The Sixth Amendment of the Constitution of South Africa made a number of changes, most importantly giving the title of "Chief Justice" to the head of the Constitutional Court instead of the head of the Supreme Court of Appeal. It was passed by the National Assembly with the requisite two-thirds majority (279 votes in favour) on 1 November 2001, and signed by President Thabo Mbeki on 20 November; it was published and came into force on the following day.

==Provisions==
The amendment renamed the post of "Chief Justice" to "President of the Supreme Court of Appeal", and the post of "President of the Constitutional Court" to "Chief Justice of South Africa"; the deputy heads of each court were also renamed similarly. These changes were intended to clarify the structure of the South African judiciary. Previously, the President of the Constitutional Court was responsible for various constitutional responsibilities, such as calling the first session of Parliament after an election and presiding over the election of the President at that session, while the Chief Justice was responsible for judicial administration, including for example chairing the Judicial Service Commission. These responsibilities were merged into a single post, reflecting the pre-eminence of the Constitutional Court at the apex of the court system. Consequentially many provisions of the Constitution had to be amended where they made reference to the President of the Constitutional Court.

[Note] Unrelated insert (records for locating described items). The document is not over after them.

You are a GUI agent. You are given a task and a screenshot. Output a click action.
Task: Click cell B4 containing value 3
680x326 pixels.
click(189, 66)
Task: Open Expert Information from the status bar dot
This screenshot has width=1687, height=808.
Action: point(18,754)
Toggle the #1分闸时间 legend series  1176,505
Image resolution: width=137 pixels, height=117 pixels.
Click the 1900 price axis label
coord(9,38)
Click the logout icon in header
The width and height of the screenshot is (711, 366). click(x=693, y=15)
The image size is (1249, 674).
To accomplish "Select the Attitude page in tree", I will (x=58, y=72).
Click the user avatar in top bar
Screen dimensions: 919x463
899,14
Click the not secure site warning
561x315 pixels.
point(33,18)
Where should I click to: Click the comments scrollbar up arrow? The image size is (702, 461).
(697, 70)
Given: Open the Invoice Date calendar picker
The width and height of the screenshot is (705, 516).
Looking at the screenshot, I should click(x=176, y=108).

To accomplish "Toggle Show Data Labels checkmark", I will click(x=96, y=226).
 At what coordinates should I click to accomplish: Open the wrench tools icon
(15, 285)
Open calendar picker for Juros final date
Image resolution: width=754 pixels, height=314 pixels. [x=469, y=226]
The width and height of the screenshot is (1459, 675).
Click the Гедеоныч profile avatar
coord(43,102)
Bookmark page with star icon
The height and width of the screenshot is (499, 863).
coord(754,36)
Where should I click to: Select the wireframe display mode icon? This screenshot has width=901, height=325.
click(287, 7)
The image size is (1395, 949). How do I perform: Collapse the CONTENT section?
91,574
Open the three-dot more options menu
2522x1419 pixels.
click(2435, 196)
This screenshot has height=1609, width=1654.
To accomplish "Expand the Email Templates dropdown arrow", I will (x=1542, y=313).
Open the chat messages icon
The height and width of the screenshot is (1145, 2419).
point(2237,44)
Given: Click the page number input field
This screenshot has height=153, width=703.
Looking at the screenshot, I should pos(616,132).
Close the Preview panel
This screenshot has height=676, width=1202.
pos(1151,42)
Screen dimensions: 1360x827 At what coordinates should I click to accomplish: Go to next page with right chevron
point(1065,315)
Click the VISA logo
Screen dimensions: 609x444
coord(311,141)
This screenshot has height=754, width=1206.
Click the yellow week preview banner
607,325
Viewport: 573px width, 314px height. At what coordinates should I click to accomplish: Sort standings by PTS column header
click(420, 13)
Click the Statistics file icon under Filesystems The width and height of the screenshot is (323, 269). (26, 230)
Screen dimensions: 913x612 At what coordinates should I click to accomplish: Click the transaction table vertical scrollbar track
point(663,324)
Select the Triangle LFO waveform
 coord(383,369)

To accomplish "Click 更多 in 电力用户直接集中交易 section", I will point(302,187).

Other changes made by the amendment were:
- to allow the term of office of a Constitutional Court judgeusually twelve years or until the judge reaches the age of seventy, whichever is shorterto be extended by an Act of Parliament.
- to allow the President to appoint two Deputy Ministers from outside the National Assembly, where previously Deputy Ministers had to be members of the Assembly.
- to allow municipal councils to bind the authority of future successor councils, as security for a loan.

==Formal title==
The official short title of the amendment is "Constitution Sixth Amendment Act of 2001". It was originally titled "Constitution of the Republic of South Africa Amendment Act, 2001" and numbered as Act No. 34 of 2001, but the Citation of Constitutional Laws Act, 2005 renamed it and abolished the practice of giving Act numbers to constitutional amendments.